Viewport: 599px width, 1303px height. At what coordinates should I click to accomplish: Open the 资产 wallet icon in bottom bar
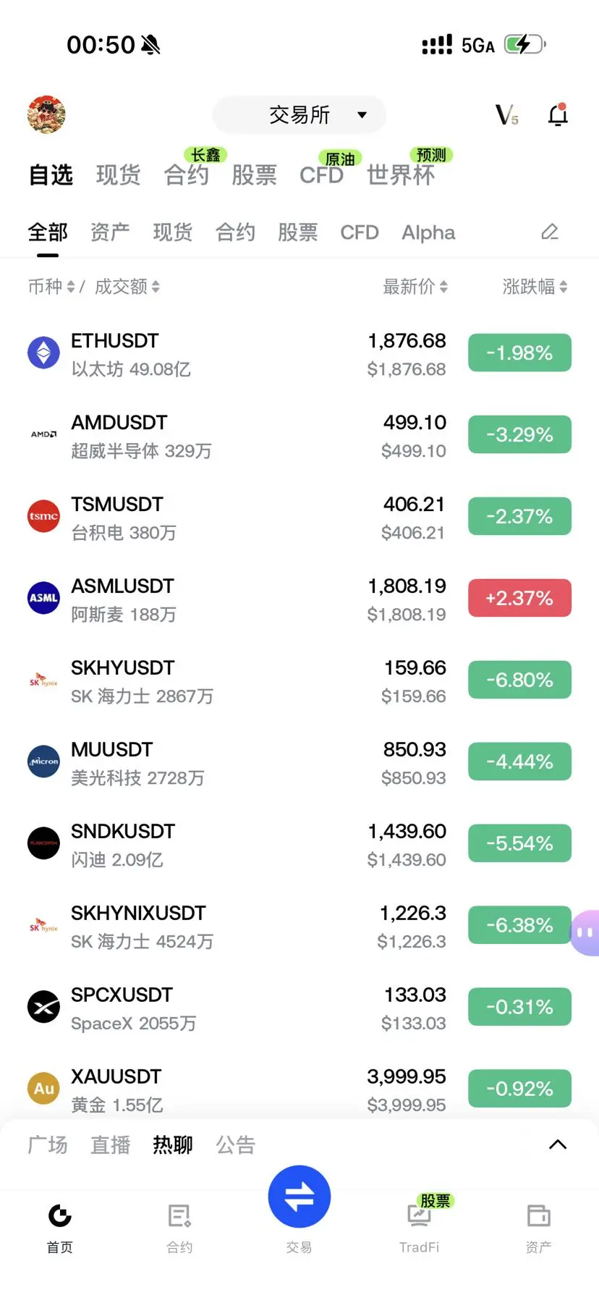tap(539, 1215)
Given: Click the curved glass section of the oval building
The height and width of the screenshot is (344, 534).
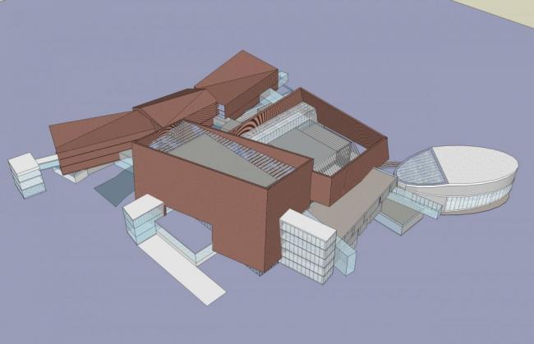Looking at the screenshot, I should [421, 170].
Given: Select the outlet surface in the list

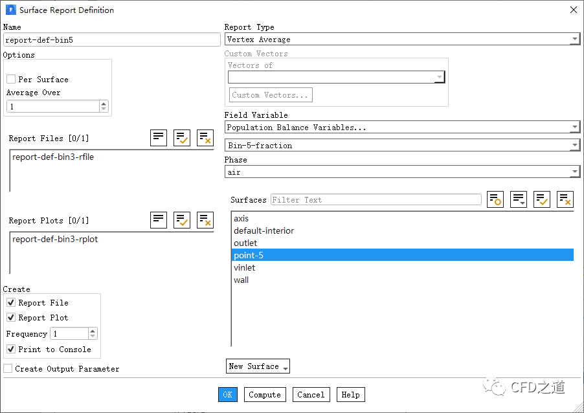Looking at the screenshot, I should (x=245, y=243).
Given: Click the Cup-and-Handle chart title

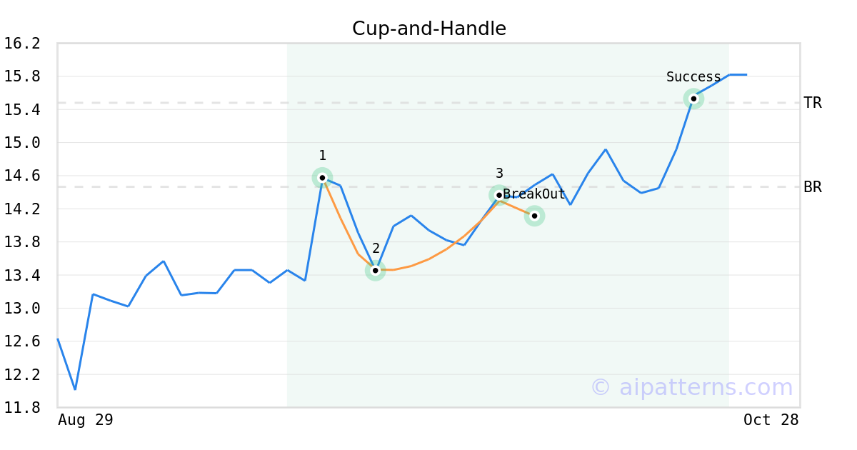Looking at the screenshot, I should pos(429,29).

□ □ □ □

## Your goal
Start with the line holding "Given: Click the curved" and repeat exactly every line through the final line of the records above, but no pictures and nothing more.

## Solution to the exercise
Given: Click the curved glass section of the oval building
The height and width of the screenshot is (344, 534).
Looking at the screenshot, I should [421, 170].
Given: Select the outlet surface in the list

Looking at the screenshot, I should (x=245, y=243).
Given: Click the Cup-and-Handle chart title

Looking at the screenshot, I should pos(429,29).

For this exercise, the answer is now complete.